Church Attendance is Only the Beginning
Going to church can be a good thing and still be misunderstood.
It’s easy to assume that regular church attendance places us on higher moral ground than those who don’t show up. We may never articulate it, but it lingers in our unconscious, reinforced by habit and familiarity. Jesuit spirituality has always pushed back against this instinct, not by dismissing religious practice, but by asking what it actually does to us. In essence: if churchgoing doesn’t make us more honest, more tolerant, and more aware of our own limits, then it hasn’t done its work.
Ignatius Cared About Movement, Not Marks
Ignatius of Loyola was far less concerned with outward conformity than with interior movement. The point was never to perform faith correctly, but to be changed by it. The Spiritual Exercises don’t reward us with certainty; they leave us aware of how often we mistake comfort for grace and routine for conversion. That awareness makes it difficult to look down on anyone else without first confronting our own unfinished business.
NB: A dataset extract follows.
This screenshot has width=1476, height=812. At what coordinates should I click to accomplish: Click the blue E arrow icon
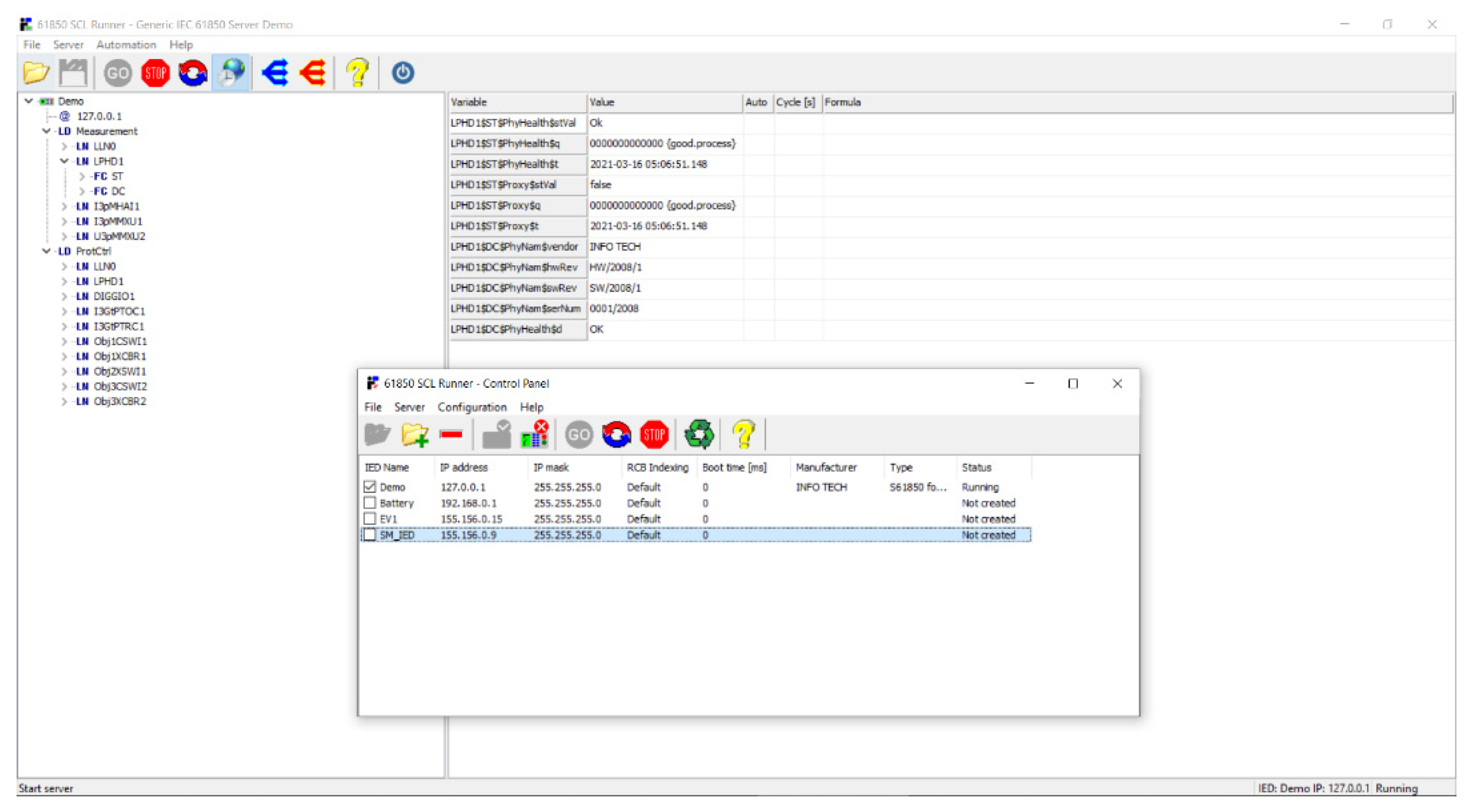[275, 73]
Jesuit formation insists on reflection, especially the kind that refuses to sort people into spiritual categories. The daily Examen doesn’t ask who is doing faith better. It asks where love broke down, where ego took over, and where God was present despite our efforts to manage the story. Practiced honestly, it dismantles the illusion that proximity to religious structures equals holiness.
God Isn’t Confined to Our Spaces
Finding God in all things means accepting that God is already active beyond our chosen environments. People who never enter a church can still live lives marked by generosity, courage, fidelity, and self-giving love. If we believe God is truly at work there too, then church cannot function as a measure of superiority. At best, it is a place where we learn how to notice grace more clearly—including grace that unsettles us, challenges us, and stretches us beyond our comfort zones.
The Magis Isn’t a Competition
Jesuits have long warned that religion can either widen our capacity for love or shrink it into self-justification. The magis was never about doing more than others or proving something through visible effort. It was about loving more deeply and freely. If church attendance leads to judgment rather than humility, then it hasn’t formed us—it has insulated us.
Church Should Lower Us, Not Elevate Us
According to Jesuit tradition, church should leave us less certain of our own righteousness and more committed to the difficult work of mercy. If attending church doesn’t make us slower to judge and quicker to listen, something has gone wrong. Faith that inflates the ego isn’t faith formed by reflection. Jesuits have been pointing this out for centuries: religion can either open us to grace or protect us from it.
Showing up matters. But what matters more is whether it changes how we see ourselves, and how we treat everyone else outside the building.